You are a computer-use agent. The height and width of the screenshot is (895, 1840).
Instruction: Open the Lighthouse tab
....
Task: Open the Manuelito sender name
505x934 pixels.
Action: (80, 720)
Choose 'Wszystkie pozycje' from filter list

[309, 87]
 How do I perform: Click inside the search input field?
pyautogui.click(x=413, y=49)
....
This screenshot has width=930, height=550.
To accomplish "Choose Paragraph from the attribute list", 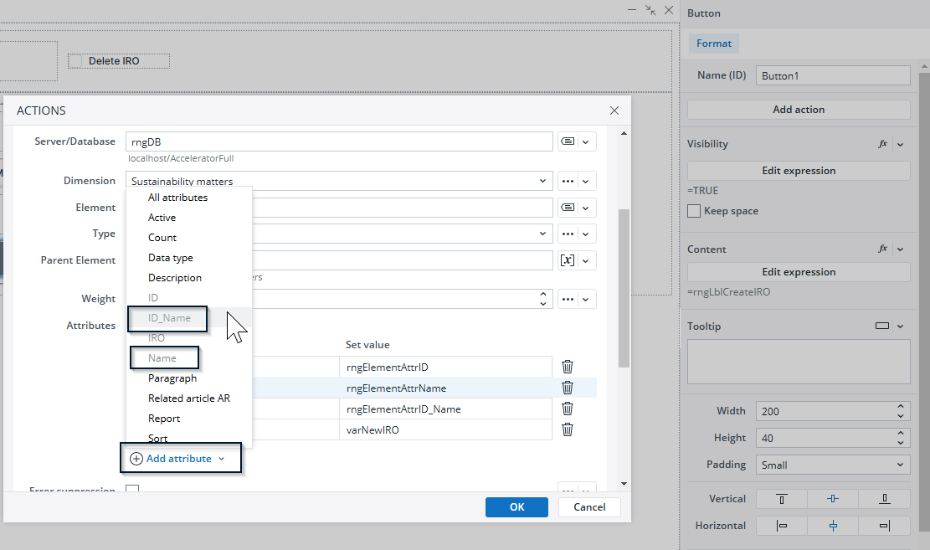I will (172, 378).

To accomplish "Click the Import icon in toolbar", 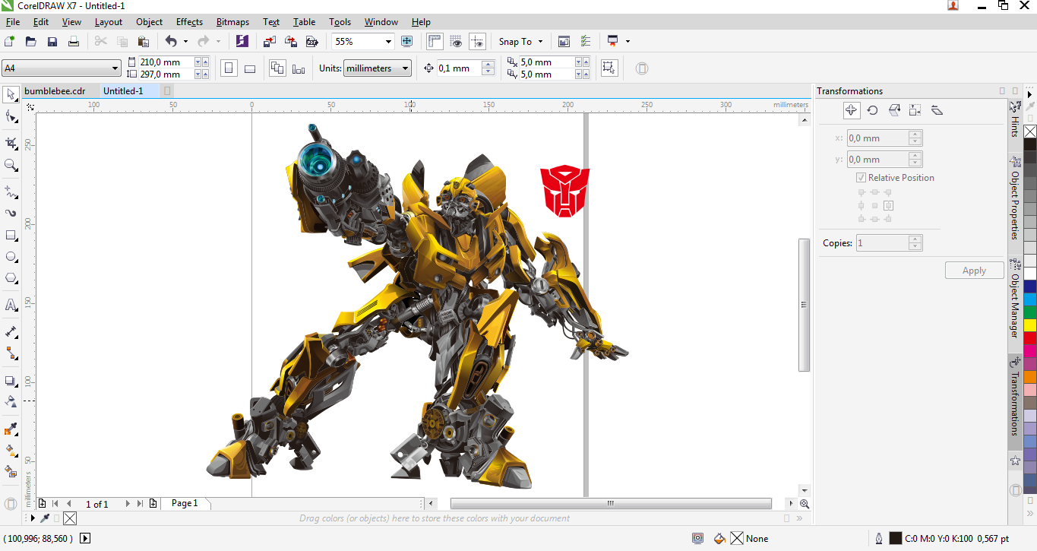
....
## TASK TO COMPLETE:
Everything above from the line containing "You are a computer-use" down to the line containing "Instruction: Open the Lighthouse tab" should be copied exactly, both end lines included, and nothing else.

## SOLUTION:
You are a computer-use agent. The height and width of the screenshot is (895, 1840).
Instruction: Open the Lighthouse tab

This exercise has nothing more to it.